Image Credits: Bryce Flynn/ZumaPress/Newscom.
Call me stupid, but I thought the better half of the point people had in praising Teddy Kennedy upon his death ten years ago was that he had taken a second chance he probably didn’t deserve after Chappaquiddick and he had not squandered it. That is evidently a different take than the one David Mark wants us to adopt.
For Mr. Mark, we somehow erred in noting that Kennedy was one of “the most effective lawmakers in the history of the Senate” who had a major role in education, health, civil rights, immigration, improving life for the disabled, and many other things besides. We should have spent the occasion of his death speaking much less about his legislative legacy and much more about his drinking and carousing, and of course the abandonment of Mary Jo Kopechne in a tidal pond for which no subsequent atonement or mitigation is to be permitted.
If someone were to argue that Kennedy never should have had a Senate career after Chappaquiddick, I wouldn’t argue with them. But I would point out that he serves as an example of why we shouldn’t automatically deny people the possibility of redeeming themselves. As for his other loutish behavior, I can forgive some of it as the struggles of a man who dealt with an unhealthy amount of personal tragedy and who spent his life looking over his shoulder waiting for the next assassin’s bullet. But, yes, he would fail any modern #MeToo test, and fail it quite miserably. It’s not unlikely that his political career would have crashed out over his drunken skirt-chasing ways if he were held to the standards of today. I suppose there is nothing wrong with pointing that out, but it’s not the only way of thinking about Teddy Kennedy’s life and legacy.

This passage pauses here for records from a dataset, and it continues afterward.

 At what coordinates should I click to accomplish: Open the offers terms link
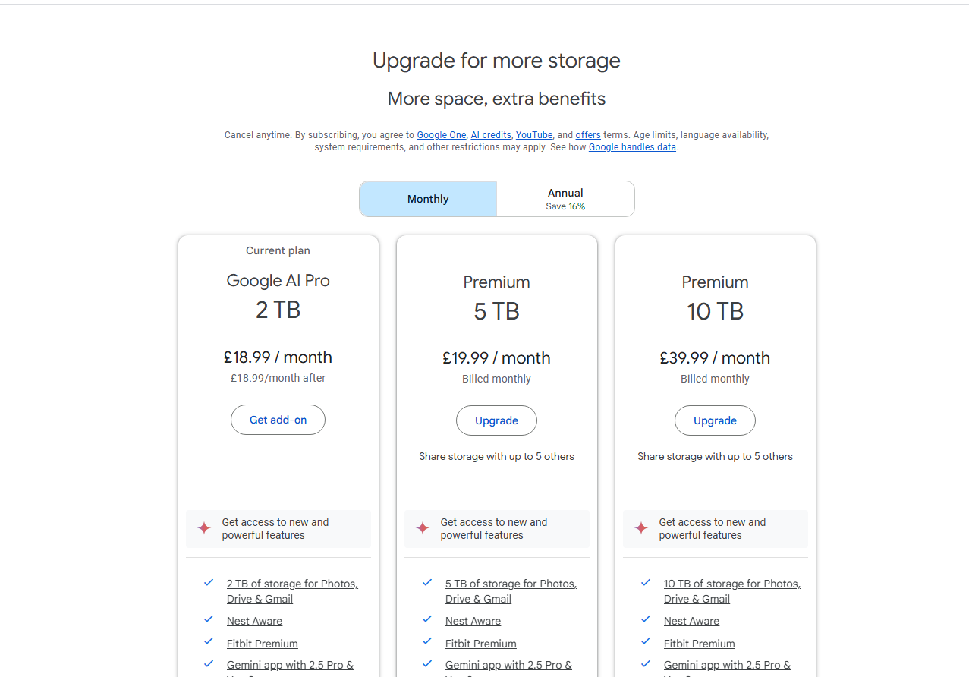click(588, 135)
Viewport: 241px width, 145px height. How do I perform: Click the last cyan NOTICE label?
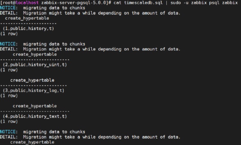coord(8,132)
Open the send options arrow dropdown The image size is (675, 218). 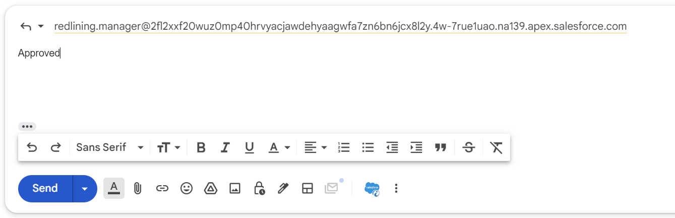click(85, 188)
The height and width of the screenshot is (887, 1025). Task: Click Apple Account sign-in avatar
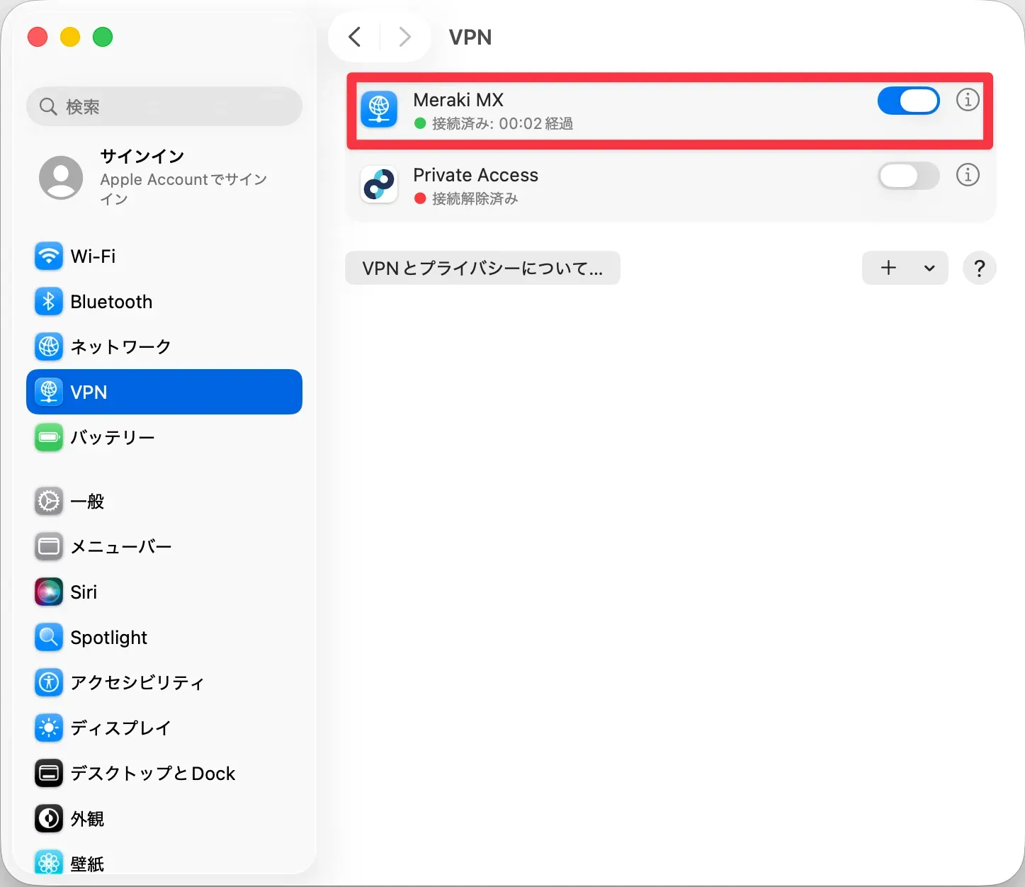pyautogui.click(x=61, y=178)
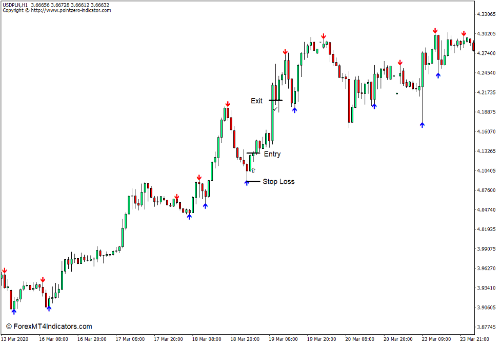Select the blue up arrow under 20 Mar 08:00

pos(374,106)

In contemplating Kennedy, his sins make me less inclined to think he shouldn’t have served at all than to think that people like Al Franken might do a hell of a job if given an opportunity to serve the public interest again.
That’s why I don’t have a lot of sympathy for this:
In a way, though, we betrayed ourselves. Kennedy violated our values of decency and justice and we celebrated him. In a free society, portraying history accurately is acutely important, as future generations rely on that information to make important decisions.
A more honest appraisal of Kennedy’s life would enhance the moral authority of Trump critics. When congressional Republicans ignore his antics, liberals can say they tried to clean up their own house first.
Again, I don’t think there’s any harm in occasionally reminding people about Chappaquiddick or Kennedy’s unseemly and at times deplorable behavior with alcohol and women. But I don’t really think that’s been covered up. An honest appraisal of Kennedy’s life is that he was a badly flawed man who suffered tremendously, made enormous mistakes that would justly destroy less privileged individuals, and nonetheless did more to promote progress than any other senator of the last half-century.
Maybe he shouldn’t have served at all. But I don’t think we need to trash his legacy in order to keep our house clean.